To provide ease of use, our frontend engineers have built a user interface (UI) which is a shell that qualification experts see on their computer monitors. It allows the matching process to be visible on one screen with two parallel sections of text: one from existing job roles and one from emerging technologies tasks. The UI is connected to a database where the tool stores all the data. The GPT-3 is linked to the system via API (application programming interface). API is a way to make calls (literally calls) to another system (in our case GPT-3). Through these calls, the user sends a request in a form of job tasks and receives back a list of closest matches and a list of missing items. That list of missing items is a void that new technology requires.


Pros and Cons
As with many technological solutions, the tool has its pros and cons
- The main benefit is that it reduces the burden for a person to thoroughly read through lengthy repetitive documents in a search for relevant information. Putting a lot of strain on attention span, not only the process takes a lot of time, but also makes it unavoidable to accidentally skip through some points. The tool ensures that none of the important statements from a document will be missed.
- In addition, the tool eases the constraint of prerequisite knowledge. A creator doesn’t start with a blank page. The tool provides suggestions that were matched according to the given context. Thus it allows a new user to take on the task that previously required extensive expertise for skill gap identification. In fact, new users can learn from the tool as it provides initial content.
While efficiently dealing with routine text processing, the proposed solution has its limitations.
- The machine learning model that is at the core has been trained on generic textual data. While capturing general sense quite well, it still doesn’t put much weight on some acronym words that are critical to the task it is reviewing. For example, knowing particular pipe specs might be a crucial item for a gas engineering qualification. But the AI system won’t necessarily pick it up as it hasn’t “seen” it before: it wasn’t trained on pipe specs.

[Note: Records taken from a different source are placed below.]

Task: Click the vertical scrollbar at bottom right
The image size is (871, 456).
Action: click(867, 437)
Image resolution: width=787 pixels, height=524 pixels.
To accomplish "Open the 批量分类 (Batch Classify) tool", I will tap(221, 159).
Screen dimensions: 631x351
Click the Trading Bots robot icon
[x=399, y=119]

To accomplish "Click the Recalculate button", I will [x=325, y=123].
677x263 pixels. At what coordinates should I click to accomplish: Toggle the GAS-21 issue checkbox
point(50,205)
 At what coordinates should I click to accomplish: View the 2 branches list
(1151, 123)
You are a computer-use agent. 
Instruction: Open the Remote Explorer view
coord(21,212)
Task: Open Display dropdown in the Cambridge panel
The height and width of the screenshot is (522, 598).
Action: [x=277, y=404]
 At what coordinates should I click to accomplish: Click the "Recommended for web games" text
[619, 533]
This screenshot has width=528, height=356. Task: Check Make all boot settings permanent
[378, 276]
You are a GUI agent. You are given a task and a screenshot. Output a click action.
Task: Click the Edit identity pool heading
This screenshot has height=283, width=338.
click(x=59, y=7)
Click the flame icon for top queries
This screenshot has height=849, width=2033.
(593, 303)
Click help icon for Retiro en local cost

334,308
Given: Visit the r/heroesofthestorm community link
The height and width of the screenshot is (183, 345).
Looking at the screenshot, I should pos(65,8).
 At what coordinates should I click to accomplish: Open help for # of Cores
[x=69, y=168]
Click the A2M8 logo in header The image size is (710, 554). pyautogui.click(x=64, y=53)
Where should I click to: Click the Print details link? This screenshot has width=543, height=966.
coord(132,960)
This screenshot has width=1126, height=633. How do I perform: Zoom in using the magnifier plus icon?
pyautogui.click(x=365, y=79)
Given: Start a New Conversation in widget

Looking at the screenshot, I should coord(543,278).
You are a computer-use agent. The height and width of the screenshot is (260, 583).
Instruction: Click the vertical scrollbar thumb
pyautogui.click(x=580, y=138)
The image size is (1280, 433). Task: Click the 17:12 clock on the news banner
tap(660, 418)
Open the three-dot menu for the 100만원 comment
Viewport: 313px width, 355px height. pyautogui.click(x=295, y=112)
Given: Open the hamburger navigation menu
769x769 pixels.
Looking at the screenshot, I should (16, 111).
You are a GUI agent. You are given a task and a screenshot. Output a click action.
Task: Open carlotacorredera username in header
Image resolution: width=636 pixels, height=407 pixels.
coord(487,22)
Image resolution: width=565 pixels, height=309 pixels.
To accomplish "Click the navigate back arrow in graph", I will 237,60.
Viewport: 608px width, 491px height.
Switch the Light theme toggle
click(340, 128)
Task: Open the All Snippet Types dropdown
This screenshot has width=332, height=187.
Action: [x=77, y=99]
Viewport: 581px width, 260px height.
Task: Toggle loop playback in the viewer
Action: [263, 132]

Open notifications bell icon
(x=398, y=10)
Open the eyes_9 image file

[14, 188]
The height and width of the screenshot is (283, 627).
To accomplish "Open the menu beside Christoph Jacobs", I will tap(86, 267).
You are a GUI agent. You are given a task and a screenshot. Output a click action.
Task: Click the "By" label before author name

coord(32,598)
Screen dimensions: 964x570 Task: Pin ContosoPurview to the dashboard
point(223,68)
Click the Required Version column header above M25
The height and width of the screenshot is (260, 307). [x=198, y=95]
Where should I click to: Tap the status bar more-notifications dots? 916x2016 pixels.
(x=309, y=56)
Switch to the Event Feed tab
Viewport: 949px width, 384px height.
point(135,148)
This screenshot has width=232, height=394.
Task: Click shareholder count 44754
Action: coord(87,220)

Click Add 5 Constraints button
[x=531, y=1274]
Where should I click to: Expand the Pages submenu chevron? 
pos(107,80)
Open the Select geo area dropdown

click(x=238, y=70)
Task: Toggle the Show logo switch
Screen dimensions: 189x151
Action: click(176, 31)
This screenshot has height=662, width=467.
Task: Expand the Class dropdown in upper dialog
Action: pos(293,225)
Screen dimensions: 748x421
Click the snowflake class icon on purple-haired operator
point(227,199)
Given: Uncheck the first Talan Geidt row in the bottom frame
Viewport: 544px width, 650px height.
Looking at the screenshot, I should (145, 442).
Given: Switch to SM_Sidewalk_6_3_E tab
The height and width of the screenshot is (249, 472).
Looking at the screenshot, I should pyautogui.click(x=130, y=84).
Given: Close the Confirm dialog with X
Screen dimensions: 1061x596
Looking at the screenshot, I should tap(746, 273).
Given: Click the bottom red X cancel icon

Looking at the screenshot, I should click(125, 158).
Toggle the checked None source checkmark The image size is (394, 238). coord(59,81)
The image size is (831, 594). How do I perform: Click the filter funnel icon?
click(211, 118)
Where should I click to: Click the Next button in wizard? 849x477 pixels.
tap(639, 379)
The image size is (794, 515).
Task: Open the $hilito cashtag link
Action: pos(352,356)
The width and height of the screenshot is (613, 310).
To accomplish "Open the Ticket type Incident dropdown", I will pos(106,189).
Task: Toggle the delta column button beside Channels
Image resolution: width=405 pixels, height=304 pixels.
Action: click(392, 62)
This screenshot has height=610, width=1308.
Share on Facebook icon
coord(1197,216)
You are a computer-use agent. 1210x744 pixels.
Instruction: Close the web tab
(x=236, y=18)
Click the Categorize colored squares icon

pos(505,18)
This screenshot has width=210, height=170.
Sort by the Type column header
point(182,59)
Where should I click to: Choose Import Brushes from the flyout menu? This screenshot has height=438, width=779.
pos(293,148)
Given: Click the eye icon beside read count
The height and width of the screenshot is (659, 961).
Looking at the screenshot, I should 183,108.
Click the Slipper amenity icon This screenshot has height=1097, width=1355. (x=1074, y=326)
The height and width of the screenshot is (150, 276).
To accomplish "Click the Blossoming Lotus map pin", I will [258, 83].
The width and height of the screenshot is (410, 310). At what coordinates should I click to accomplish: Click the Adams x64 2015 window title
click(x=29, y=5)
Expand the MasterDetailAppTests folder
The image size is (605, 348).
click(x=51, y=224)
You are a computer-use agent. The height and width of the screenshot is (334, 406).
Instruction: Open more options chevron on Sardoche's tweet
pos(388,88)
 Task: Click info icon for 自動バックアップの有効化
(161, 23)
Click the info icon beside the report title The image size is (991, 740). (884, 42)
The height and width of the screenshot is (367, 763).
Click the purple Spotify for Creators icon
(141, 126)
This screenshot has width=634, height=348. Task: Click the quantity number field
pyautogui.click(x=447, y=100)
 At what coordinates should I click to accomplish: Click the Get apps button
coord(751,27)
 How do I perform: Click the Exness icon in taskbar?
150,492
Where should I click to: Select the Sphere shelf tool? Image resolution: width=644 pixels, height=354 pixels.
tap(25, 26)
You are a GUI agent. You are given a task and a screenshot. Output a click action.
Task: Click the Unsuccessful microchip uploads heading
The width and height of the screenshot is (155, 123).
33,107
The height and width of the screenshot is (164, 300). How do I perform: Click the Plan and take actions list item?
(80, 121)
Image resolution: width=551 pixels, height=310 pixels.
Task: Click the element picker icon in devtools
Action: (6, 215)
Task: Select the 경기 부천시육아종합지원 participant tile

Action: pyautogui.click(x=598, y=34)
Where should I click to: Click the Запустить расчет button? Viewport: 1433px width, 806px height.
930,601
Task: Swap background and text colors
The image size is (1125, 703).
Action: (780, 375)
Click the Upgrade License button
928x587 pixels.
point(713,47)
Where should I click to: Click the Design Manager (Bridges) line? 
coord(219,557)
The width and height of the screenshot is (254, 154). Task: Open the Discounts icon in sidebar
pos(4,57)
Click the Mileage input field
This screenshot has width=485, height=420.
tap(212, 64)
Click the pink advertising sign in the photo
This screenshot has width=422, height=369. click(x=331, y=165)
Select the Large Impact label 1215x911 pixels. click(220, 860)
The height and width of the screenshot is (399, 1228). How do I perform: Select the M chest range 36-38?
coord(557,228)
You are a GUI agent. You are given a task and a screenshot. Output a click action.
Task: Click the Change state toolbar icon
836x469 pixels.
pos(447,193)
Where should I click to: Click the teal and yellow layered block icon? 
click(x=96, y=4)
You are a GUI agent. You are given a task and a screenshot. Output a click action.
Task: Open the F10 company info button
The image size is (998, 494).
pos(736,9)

- Another weakness of the system is that it only provides suggestions from a list of existing statements. Thus, the quality of matches is as good as the existing content. If a creator tries to write a standard for new technology, they will be limited by a predefined scope of statements. Thus experts will need to be involved when designing new standards.
Wrap up
Despite the limitations of the solution, it has important benefits. It takes away information overload and refines content. It removes repetitive jobs and routines: things we people are bad at. And it helps to focus on more important parts of finding patterns and discovering trends. The tasks we are good at.